Чувство освобождения, испытываемое человеком, соприкоснувшимся с этим миром, — обманное, "на миг", но это чувство сильное и горячее. Тут можно вспомнить и толстовского Федора Протасова с его знаменитой репликой: "Это степь, это десятый век, это не свобода, а воля…" Но в сюжет цикла "О цыганах" Апухтин вводит и жанровые, бытовые мечты. Такой сюжет уже не удержать в рамках и интонациях романса.
Высокое (степи, страсть, свобода) и низкое (корысть, погруженность в мелочные заботы дня) увидено в одном мире, в одних и тех же людях. Эта жизнь описана с внутренней убежденностью в том, что "в правде грязи нет". В этих словах, сказанных Апухтиным в стихотворении "Графу Л. Н. Толстому", выражен критерий, которому поэт следовал в своих наиболее зрелых произведениях и исходя из которого он очень высоко ставил реалистическое искусство автора "Войны и мира" и "Анны Карениной".
На первый взгляд поэтический мир Апухтина может показаться интимным, камерным. Но внимательный читатель заметит: в его стихах запечатлен духовный и душевный опыт человека хоть и далекого от общественной борьбы, но не терявшего интереса к "проклятым" вопросам века, то есть вопросам о смысле жизни, о причинах человеческих страданий, о высшей справедливости. Возраставший с годами интерес поэта к этим вопросам раздвигал рамки его поэтического мира.
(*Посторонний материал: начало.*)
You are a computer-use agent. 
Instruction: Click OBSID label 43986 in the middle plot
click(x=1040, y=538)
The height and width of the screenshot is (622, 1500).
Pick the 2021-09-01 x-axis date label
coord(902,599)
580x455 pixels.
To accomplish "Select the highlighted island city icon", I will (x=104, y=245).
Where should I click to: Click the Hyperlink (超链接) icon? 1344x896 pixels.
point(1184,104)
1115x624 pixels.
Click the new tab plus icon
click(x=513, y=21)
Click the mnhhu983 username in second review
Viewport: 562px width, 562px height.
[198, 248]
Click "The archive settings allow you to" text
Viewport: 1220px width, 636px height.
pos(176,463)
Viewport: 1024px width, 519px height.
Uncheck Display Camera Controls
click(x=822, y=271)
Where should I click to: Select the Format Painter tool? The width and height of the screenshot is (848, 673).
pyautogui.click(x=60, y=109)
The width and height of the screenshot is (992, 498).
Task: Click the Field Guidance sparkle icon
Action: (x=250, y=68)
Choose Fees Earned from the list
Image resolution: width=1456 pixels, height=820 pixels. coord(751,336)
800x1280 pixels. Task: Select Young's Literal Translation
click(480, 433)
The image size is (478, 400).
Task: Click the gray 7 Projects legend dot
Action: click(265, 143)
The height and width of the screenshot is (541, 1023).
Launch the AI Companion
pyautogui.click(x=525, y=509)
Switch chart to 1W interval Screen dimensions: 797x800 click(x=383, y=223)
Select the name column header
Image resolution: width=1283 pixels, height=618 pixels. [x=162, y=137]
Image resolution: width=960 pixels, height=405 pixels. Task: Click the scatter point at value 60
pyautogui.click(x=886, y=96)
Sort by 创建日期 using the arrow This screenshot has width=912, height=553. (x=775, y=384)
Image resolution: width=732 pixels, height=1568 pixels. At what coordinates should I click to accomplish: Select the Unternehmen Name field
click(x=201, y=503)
В конце 70-х и в 80-е годы у Апухтина все явственнее ощущается тяготение к большой стихотворной форме. Заметно стремление найти "выход из лирической уединенности" (Блок). Более пристальный интерес к внутреннему миру героя ведет к созданию произведений, близких к психологической новелле ("Накануне", "С курьерским поездом", "Перед операцией"). В этих произведениях сказалось очень благотворное для Апухтина влияние русской психологической прозы, прежде всего — романа.